CONSEGNE
A. Ricopia dal testo sull'ipertrofia prostatica benigna il passo che si apre con le parole "Questi pazienti, come" e si chiude con "delle arterie prostatiche.".
B. Traduci in inglese la seguente frase del testo sull'ipertrofia prostatica benigna: «L'Ipertrofia prostatica benigna (IPB) normalmente si cura tramite intervento chirurgico tradizionale.»

ESTRATTO DELLA FONTE
──────────

- COS’E’ L’IPERTROFIA PROSTATICA BENIGNA (IPB)?
L’Ipertrofia prostatica benigna (IPB) è quella condizione clinica in cui si ha un notevole ingrandimento di uno o più lobi prostatici, tanto da causare notevoli difficoltà alla minzione, fino ad arrivare all’ostruzione, dovendo ricorrere al posizionamento permanente di un catetere vescicale, o all’intervento chirurgico, per superare tale limitazione.
Attualmente l’intervento più praticato è la resezione endoscopica transuretrale (TURP) o la rimozione dell’adenoma prostatico mediante chirurgia tradizionale. I pazienti che presentano una concomitante patologia cardiovascolare, respiratoria o diabetica, o che assumono farmaci anticoagulanti, sono esposti a un serio aumento dei rischi operatori.
Questi pazienti, come anche chi non intende procedere alla resezione chirurgica endoscopica tradizionale della prostata o che desiderano cessare l’assunzione di farmaci dedicati a questa patologia, possono sottoporsi a una soluzione terapeutica alternativa, meno invasiva, quale appunto l’intervento percutaneo di embolizzazione selettiva delle arterie prostatiche.
- QUAL E’ LA CURA TRADIZIONALE?
L’Ipertrofia prostatica benigna (IPB) normalmente si cura tramite intervento chirurgico tradizionale. Sono previste però anche tecniche alternative non chirurgiche tradizionali, oppure la cura farmacologica o la semplice osservazione.
- interventi chirurgici:
- La TURP (Trans-Urethral Resection of the Prostate. Resezione transuretrale della prostata) si effettua in endoscopia tramite uno strumento detto resettoscopio che viene inserto nell’uretra fino a raggiungere il restringimento del lume uretrale provocato dall’ingrandimento della prostata. Prima dell’intervento si posiziona un catetere vescicale che verrà mantenuto per circa 3/5 giorni. E’ consigliabile una degenza di almeno 3/4 notti in clinica. Questo intervento è ritenuto il Gold Standard per tale patologia. Nella maggior parte dei casi questo intervento consente di risolvere definitivamente le problematiche connesse all’IPB.

──────────

I DATI

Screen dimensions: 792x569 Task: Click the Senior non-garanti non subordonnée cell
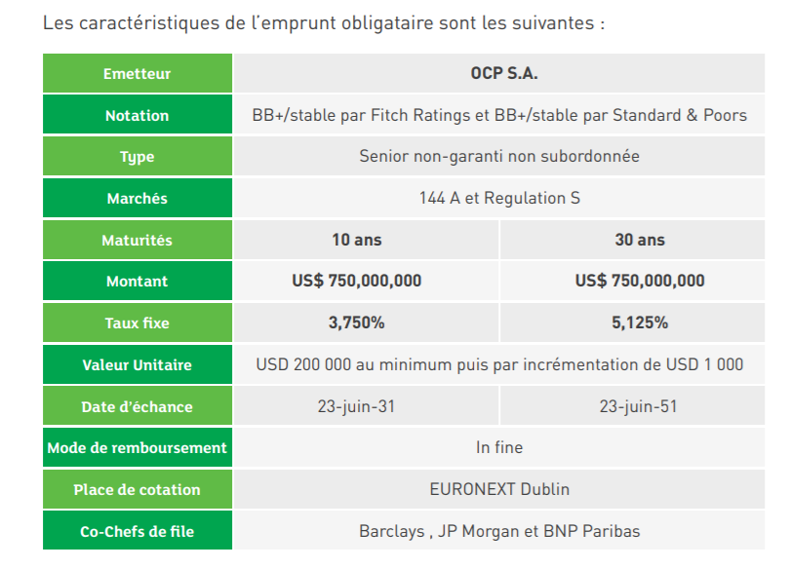click(498, 156)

──────────

LE TUE RISPOSTE
A.
Questi pazienti, come anche chi non intende procedere alla resezione chirurgica endoscopica tradizionale della prostata o che desiderano cessare l’assunzione di farmaci dedicati a questa patologia, possono sottoporsi a una soluzione terapeutica alternativa, meno invasiva, quale appunto l’intervento percutaneo di embolizzazione selettiva delle arterie prostatiche.

B. Benign prostatic hyperplasia (BPH) is normally treated with traditional surgery.